— Source data —
----------

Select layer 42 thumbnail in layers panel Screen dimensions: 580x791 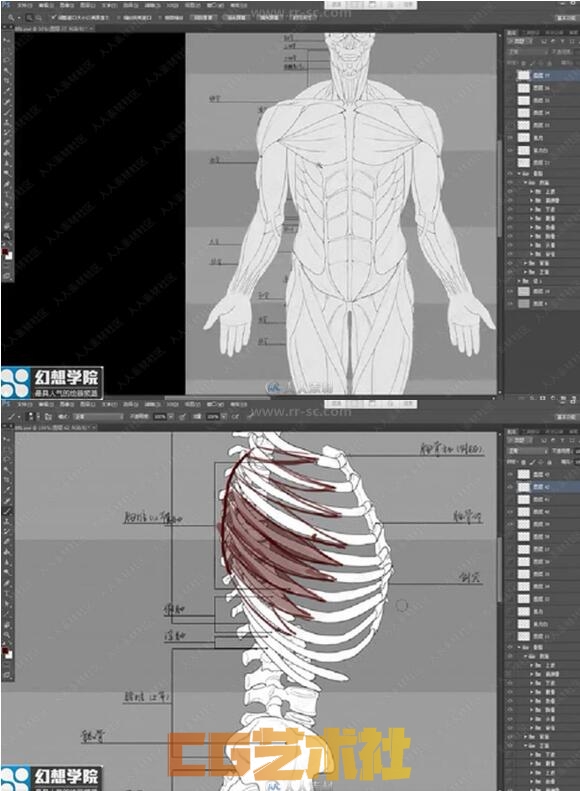coord(524,487)
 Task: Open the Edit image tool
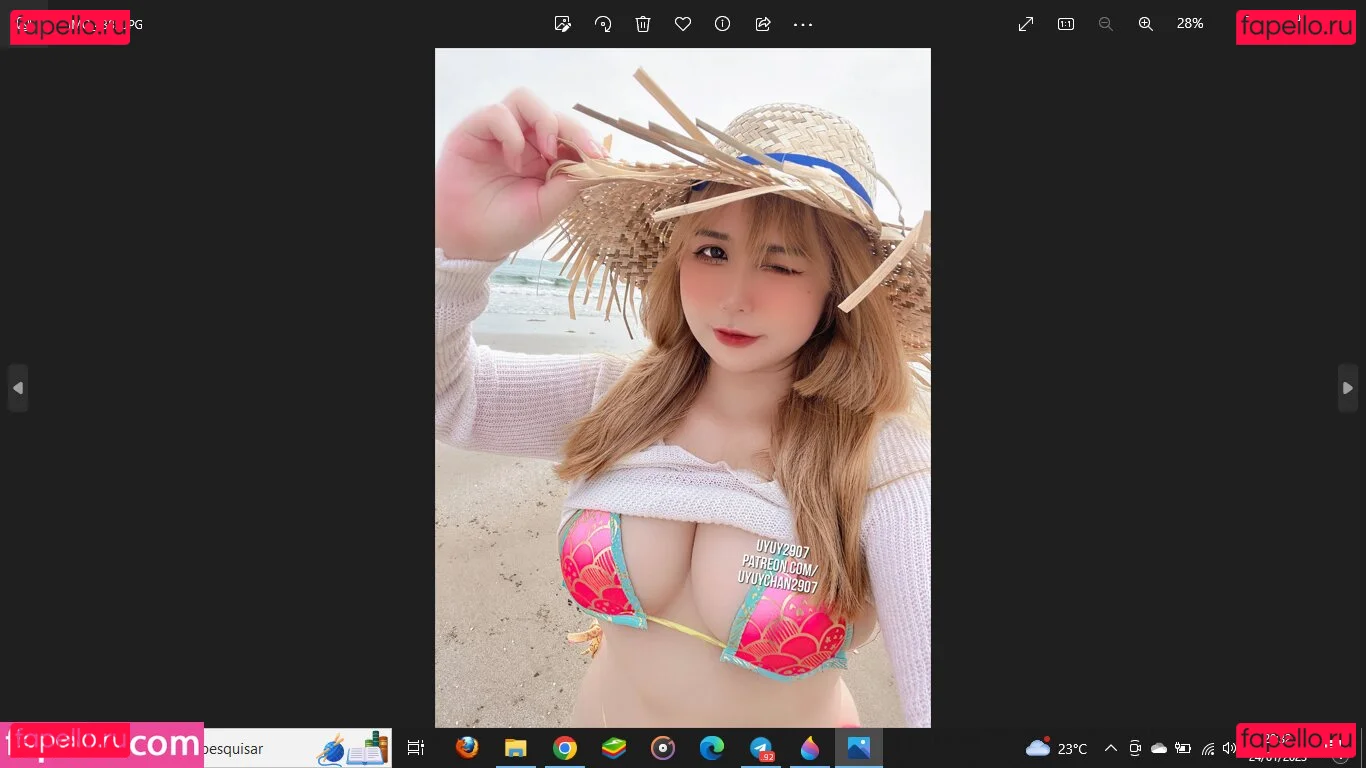[x=562, y=24]
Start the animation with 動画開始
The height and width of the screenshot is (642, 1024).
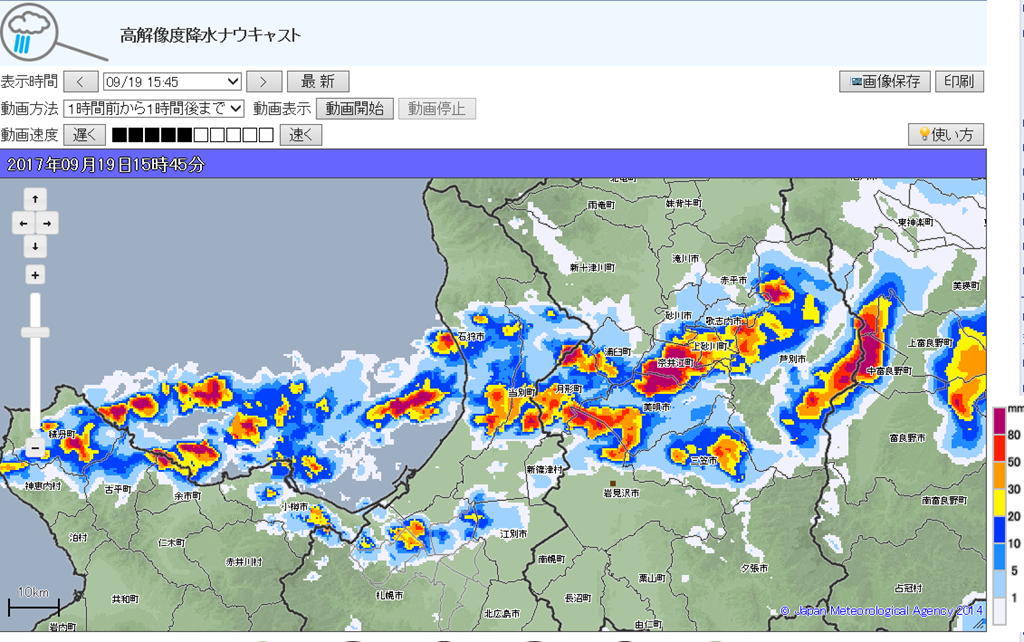click(x=354, y=108)
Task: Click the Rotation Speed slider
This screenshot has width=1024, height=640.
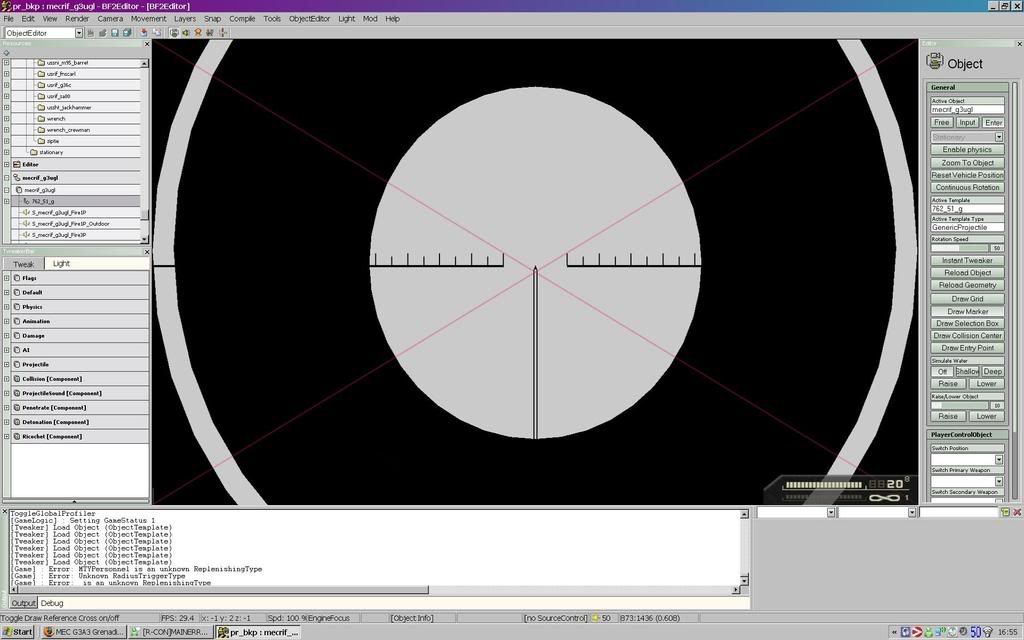Action: pos(960,247)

----------

— How to complete this task —
Starting with the line that holds "Task: Open the Edit image tool", retype each line through the last one in the listing above, exactly as written. Do not copy any pictures.

— Solution —
 Task: Open the Edit image tool
[x=562, y=24]
Start the animation with 動画開始
The height and width of the screenshot is (642, 1024).
click(x=354, y=108)
Task: Click the Rotation Speed slider
This screenshot has width=1024, height=640.
Action: pos(960,247)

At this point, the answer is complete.